The phrase ‘built to fail’ doesn’t inspire confidence, suggesting a product moments away from imploding.
But firms hosting distributed systems on top of cloud infrastructure should prepare for the worse.
That’s the argument of online video giant Netflix, which relies on Amazon Web Services to stream movies and TV shows to more than 50 million homes worldwide.
To harden itself against catastrophic failure, Netflix employs its Simian Army, software that deliberately attempts to wreak havoc on its systems. Simian Army attacks Netflix infrastructure on many fronts – Chaos Monkey randomly disables production instances, Latency Monkey induces delays in client-server communications, and the big boy, Chaos Gorilla, simulates the outage of an entire Amazon availability zone.
Netflix uses these virtual vandals to test whether its automated systems can cope with real-life failures without impacting its customers. The firm likens it to poking a hole in your car tyres once a week to see if you’re able to replace them.
But why does using cloud infrastructure require such an approach? According to Netflix, it’s the lack of control over the underlying hardware, the inability to configure it to try to ensure 100 percent uptime.
Netflix has had several opportunities to see how robust this intentional breakage has left its systems – from the AWS Elastic Load Balancer outage in 2012 to AWS recently rebooting machines running one in 10 EC2 instances.
This reboot gave Netflix a chance to find out whether its databases could operate in the same fault-tolerant manner as its other systems.
“Databases have long been the pampered and spoiled princes of the application world,” Netflix engineering manager for cloud database engineering Christos Kalantzis and engineering manager for chaos engineering Bruce Wong said in a blog post.
“They received the best hardware, copious amounts of personalised attention and no one would ever dream of purposely mucking around with them. In the world of democratised public clouds, this is no longer possible. Node failures are not just probable, they are expected. This requires database technology that can withstand failure and continue to perform.”
Netflix uses Apache Cassandra, an open-source NoSQL distributed database. Distributed systems offer a trade-off between consistency of data held on each node in the system, availability of the system and partition tolerance – the ability of a system to continue operating after a subset becomes unavailable.
“By trading away C (Consistency), we’ve made a conscious decision to design our applications with eventual consistency in mind,” Kalantzis and Wong said.
“Our expectation is that Cassandra would live up to its side of the bargain and provide strong availability and partition tolerance.”
So how did Cassandra fare during the EC2 reboot? According to Kalantzis and Wong, out of more than 2,700 production Cassandra nodes, 218 were rebooted. Of those nodes, 22 were on hardware that did not reboot successfully.
Netflix’s automation software detected the failed nodes and replaced them, “with minimal human intervention”. Overall Netflix experienced no downtime during the weekend of the reboots, they said.
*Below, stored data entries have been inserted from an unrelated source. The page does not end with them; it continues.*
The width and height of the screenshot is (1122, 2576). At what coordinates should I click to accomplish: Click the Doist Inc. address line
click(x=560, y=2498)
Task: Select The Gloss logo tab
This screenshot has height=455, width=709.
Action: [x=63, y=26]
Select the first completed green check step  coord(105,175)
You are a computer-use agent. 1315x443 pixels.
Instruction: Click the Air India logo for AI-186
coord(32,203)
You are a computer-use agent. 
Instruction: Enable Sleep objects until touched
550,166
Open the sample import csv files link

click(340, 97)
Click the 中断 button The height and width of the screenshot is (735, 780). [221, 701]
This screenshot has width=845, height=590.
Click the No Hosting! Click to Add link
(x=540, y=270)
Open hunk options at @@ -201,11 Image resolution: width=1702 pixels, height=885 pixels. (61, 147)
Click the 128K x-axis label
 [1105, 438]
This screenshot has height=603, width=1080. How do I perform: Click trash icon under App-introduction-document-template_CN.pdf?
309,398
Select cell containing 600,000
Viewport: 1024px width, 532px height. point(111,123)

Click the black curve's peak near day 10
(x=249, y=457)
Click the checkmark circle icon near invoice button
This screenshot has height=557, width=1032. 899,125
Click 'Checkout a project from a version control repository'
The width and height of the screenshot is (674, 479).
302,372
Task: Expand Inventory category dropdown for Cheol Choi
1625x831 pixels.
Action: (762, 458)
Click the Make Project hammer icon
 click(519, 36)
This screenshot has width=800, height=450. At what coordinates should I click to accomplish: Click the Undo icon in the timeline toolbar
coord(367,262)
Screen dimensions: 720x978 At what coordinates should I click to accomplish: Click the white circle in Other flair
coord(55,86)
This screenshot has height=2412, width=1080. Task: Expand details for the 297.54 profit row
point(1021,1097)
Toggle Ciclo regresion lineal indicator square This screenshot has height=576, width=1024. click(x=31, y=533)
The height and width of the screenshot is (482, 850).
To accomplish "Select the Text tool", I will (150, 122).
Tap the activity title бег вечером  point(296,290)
Building that resilience into the database layer took a lot of chaos testing of systems by Neflix engineers, according to Kalantzis and Wong, with the firm having to expose the workings of its Cassandra clusters, build reliable monitoring to track those workings for failures, and construct software to create and set up replacement nodes automatically.
“Repeatedly and regularly exercising failure, even in the persistence layer, should be part of every company’s resilience planning. If it wasn’t for Cassandra’s participation in Chaos Monkey, this story would have ended much differently.”
Set up virtuous chaos cycles
After disruption to its infrastructure, Netflix holds ‘blameless post-mortems’ to establish how to prevent a recurrence.
Alongside developing resilience patches and work to prevent a repeat, it builds new chaos tools to test resilience regularly and systematically, to detect regressions or new conditions.
Use reliability design patterns
Use design patterns that improve reliability in a distributed environment hosting loosely-coupled services.
Netflix praises Hystrix as “a fantastic example of a reliability design pattern that helps to create consistency in our micro-services ecosystem”.
Anticipate unseen failures
Netflix works to develop deep understanding of distributed systems and apply that understanding to anticipate failures it has yet to experience.
Doing so allows it to “anticipate failure modes, determine ways to inject these conditions in a controlled manner and evolve our reliability design patterns”.